◆ **Problem to solve**:
Every line below should be set down exactly as it appears.

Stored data
----

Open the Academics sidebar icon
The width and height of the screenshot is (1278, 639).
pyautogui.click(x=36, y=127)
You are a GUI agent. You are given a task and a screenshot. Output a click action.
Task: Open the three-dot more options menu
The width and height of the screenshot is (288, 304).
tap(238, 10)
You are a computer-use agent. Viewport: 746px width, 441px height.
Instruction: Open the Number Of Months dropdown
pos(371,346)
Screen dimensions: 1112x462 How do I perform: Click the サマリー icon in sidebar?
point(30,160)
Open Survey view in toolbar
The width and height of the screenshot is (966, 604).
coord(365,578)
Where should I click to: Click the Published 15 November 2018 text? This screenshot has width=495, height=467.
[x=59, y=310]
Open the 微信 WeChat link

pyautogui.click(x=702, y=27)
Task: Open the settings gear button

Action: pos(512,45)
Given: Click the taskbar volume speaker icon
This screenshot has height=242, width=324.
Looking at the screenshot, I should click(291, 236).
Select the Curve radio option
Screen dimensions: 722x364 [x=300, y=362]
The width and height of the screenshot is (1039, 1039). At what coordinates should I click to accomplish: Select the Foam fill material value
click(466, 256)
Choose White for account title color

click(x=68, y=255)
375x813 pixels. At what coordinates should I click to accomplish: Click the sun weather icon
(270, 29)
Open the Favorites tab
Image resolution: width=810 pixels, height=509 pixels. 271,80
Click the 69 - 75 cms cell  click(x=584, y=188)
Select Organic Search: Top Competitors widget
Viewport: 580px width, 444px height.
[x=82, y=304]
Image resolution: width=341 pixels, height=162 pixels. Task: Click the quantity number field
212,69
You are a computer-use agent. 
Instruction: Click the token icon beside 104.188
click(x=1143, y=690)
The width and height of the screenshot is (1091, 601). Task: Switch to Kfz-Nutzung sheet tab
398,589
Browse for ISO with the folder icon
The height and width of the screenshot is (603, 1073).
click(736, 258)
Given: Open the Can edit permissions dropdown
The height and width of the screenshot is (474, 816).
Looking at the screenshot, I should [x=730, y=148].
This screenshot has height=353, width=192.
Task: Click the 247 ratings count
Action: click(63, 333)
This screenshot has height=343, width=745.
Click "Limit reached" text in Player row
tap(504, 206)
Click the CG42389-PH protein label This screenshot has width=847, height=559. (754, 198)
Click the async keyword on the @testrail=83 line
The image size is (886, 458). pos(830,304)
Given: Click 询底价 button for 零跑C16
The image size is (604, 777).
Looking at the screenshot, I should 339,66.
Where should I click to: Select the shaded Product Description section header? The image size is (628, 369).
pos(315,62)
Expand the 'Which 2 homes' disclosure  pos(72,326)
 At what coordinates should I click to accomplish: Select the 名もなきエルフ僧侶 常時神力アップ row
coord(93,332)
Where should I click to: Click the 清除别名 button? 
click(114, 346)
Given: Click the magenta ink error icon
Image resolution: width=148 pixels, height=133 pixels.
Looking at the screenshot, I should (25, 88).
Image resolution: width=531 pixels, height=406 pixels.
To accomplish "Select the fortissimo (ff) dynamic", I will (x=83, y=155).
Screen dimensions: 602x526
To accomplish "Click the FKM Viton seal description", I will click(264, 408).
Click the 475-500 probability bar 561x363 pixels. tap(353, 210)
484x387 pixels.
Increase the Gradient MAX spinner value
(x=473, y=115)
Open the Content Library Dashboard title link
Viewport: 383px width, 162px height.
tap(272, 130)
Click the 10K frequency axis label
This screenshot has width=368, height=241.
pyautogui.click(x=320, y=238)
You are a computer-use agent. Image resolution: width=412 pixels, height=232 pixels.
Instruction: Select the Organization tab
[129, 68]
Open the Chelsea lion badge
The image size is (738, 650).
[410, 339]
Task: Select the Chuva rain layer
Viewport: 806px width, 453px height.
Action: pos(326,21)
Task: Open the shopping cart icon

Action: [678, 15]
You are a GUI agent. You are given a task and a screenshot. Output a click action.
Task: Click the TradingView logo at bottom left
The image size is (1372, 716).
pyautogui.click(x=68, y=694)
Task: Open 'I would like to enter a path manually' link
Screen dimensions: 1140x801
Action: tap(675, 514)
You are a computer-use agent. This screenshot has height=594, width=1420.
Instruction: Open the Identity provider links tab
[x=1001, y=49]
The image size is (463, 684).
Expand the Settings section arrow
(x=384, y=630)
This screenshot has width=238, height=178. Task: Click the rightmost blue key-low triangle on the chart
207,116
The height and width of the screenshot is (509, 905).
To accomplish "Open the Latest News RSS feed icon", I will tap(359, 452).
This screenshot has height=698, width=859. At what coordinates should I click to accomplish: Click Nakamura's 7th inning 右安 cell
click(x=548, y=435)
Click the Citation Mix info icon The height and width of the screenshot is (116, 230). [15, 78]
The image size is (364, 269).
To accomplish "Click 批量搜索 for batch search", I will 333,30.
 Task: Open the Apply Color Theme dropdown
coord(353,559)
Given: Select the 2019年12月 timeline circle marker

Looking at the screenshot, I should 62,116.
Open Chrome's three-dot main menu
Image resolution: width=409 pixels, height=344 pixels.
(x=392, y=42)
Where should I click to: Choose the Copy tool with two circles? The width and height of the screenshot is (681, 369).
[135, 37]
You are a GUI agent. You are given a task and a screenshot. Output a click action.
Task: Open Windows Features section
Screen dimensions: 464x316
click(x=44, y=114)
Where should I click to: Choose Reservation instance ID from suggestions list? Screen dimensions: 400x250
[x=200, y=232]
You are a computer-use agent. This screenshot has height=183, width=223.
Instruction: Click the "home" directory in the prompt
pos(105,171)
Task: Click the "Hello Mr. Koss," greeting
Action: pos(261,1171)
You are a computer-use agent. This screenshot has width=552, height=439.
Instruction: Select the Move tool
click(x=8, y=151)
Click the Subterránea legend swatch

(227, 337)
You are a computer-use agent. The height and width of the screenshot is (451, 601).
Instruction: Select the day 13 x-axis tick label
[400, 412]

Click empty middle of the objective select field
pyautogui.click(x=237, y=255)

----

◆ **Result of the task**:
Open the Academics sidebar icon
The width and height of the screenshot is (1278, 639).
pyautogui.click(x=36, y=127)
You are a GUI agent. You are given a task and a screenshot. Output a click action.
Task: Open the three-dot more options menu
The width and height of the screenshot is (288, 304).
tap(238, 10)
You are a computer-use agent. Viewport: 746px width, 441px height.
Instruction: Open the Number Of Months dropdown
pos(371,346)
Screen dimensions: 1112x462 How do I perform: Click the サマリー icon in sidebar?
point(30,160)
Open Survey view in toolbar
The width and height of the screenshot is (966, 604).
coord(365,578)
Where should I click to: Click the Published 15 November 2018 text? This screenshot has width=495, height=467.
[x=59, y=310]
Open the 微信 WeChat link

pyautogui.click(x=702, y=27)
Task: Open the settings gear button

Action: pos(512,45)
Given: Click the taskbar volume speaker icon
This screenshot has height=242, width=324.
Looking at the screenshot, I should click(291, 236).
Select the Curve radio option
Screen dimensions: 722x364 [x=300, y=362]
The width and height of the screenshot is (1039, 1039). At what coordinates should I click to accomplish: Select the Foam fill material value
click(466, 256)
Choose White for account title color

click(x=68, y=255)
375x813 pixels. At what coordinates should I click to accomplish: Click the sun weather icon
(270, 29)
Open the Favorites tab
Image resolution: width=810 pixels, height=509 pixels. 271,80
Click the 69 - 75 cms cell  click(x=584, y=188)
Select Organic Search: Top Competitors widget
Viewport: 580px width, 444px height.
[x=82, y=304]
Image resolution: width=341 pixels, height=162 pixels. Task: Click the quantity number field
212,69
You are a computer-use agent. 
Instruction: Click the token icon beside 104.188
click(x=1143, y=690)
The width and height of the screenshot is (1091, 601). Task: Switch to Kfz-Nutzung sheet tab
398,589
Browse for ISO with the folder icon
The height and width of the screenshot is (603, 1073).
click(736, 258)
Given: Open the Can edit permissions dropdown
The height and width of the screenshot is (474, 816).
Looking at the screenshot, I should [x=730, y=148].
This screenshot has height=353, width=192.
Task: Click the 247 ratings count
Action: click(63, 333)
This screenshot has height=343, width=745.
Click "Limit reached" text in Player row
tap(504, 206)
Click the CG42389-PH protein label This screenshot has width=847, height=559. (754, 198)
Click the async keyword on the @testrail=83 line
The image size is (886, 458). pos(830,304)
Given: Click 询底价 button for 零跑C16
The image size is (604, 777).
Looking at the screenshot, I should 339,66.
Where should I click to: Select the shaded Product Description section header? The image size is (628, 369).
pos(315,62)
Expand the 'Which 2 homes' disclosure  pos(72,326)
 At what coordinates should I click to accomplish: Select the 名もなきエルフ僧侶 常時神力アップ row
coord(93,332)
Where should I click to: Click the 清除别名 button? 
click(114, 346)
Given: Click the magenta ink error icon
Image resolution: width=148 pixels, height=133 pixels.
Looking at the screenshot, I should (25, 88).
Image resolution: width=531 pixels, height=406 pixels.
To accomplish "Select the fortissimo (ff) dynamic", I will (x=83, y=155).
Screen dimensions: 602x526
To accomplish "Click the FKM Viton seal description", I will click(264, 408).
Click the 475-500 probability bar 561x363 pixels. tap(353, 210)
484x387 pixels.
Increase the Gradient MAX spinner value
(x=473, y=115)
Open the Content Library Dashboard title link
Viewport: 383px width, 162px height.
tap(272, 130)
Click the 10K frequency axis label
This screenshot has width=368, height=241.
pyautogui.click(x=320, y=238)
You are a computer-use agent. Image resolution: width=412 pixels, height=232 pixels.
Instruction: Select the Organization tab
[129, 68]
Open the Chelsea lion badge
The image size is (738, 650).
[410, 339]
Task: Select the Chuva rain layer
Viewport: 806px width, 453px height.
Action: pos(326,21)
Task: Open the shopping cart icon

Action: [678, 15]
You are a GUI agent. You are given a task and a screenshot. Output a click action.
Task: Click the TradingView logo at bottom left
The image size is (1372, 716).
pyautogui.click(x=68, y=694)
Task: Open 'I would like to enter a path manually' link
Screen dimensions: 1140x801
Action: tap(675, 514)
You are a computer-use agent. This screenshot has height=594, width=1420.
Instruction: Open the Identity provider links tab
[x=1001, y=49]
The image size is (463, 684).
Expand the Settings section arrow
(x=384, y=630)
This screenshot has width=238, height=178. Task: Click the rightmost blue key-low triangle on the chart
207,116
The height and width of the screenshot is (509, 905).
To accomplish "Open the Latest News RSS feed icon", I will tap(359, 452).
This screenshot has height=698, width=859. At what coordinates should I click to accomplish: Click Nakamura's 7th inning 右安 cell
click(x=548, y=435)
Click the Citation Mix info icon The height and width of the screenshot is (116, 230). [15, 78]
The image size is (364, 269).
To accomplish "Click 批量搜索 for batch search", I will 333,30.
 Task: Open the Apply Color Theme dropdown
coord(353,559)
Given: Select the 2019年12月 timeline circle marker

Looking at the screenshot, I should 62,116.
Open Chrome's three-dot main menu
Image resolution: width=409 pixels, height=344 pixels.
(x=392, y=42)
Where should I click to: Choose the Copy tool with two circles? The width and height of the screenshot is (681, 369).
[135, 37]
You are a GUI agent. You are given a task and a screenshot. Output a click action.
Task: Open Windows Features section
Screen dimensions: 464x316
click(x=44, y=114)
Where should I click to: Choose Reservation instance ID from suggestions list? Screen dimensions: 400x250
[x=200, y=232]
You are a computer-use agent. This screenshot has height=183, width=223.
Instruction: Click the "home" directory in the prompt
pos(105,171)
Task: Click the "Hello Mr. Koss," greeting
Action: pos(261,1171)
You are a computer-use agent. This screenshot has width=552, height=439.
Instruction: Select the Move tool
click(x=8, y=151)
Click the Subterránea legend swatch

(227, 337)
You are a computer-use agent. The height and width of the screenshot is (451, 601).
Instruction: Select the day 13 x-axis tick label
[400, 412]

Click empty middle of the objective select field
pyautogui.click(x=237, y=255)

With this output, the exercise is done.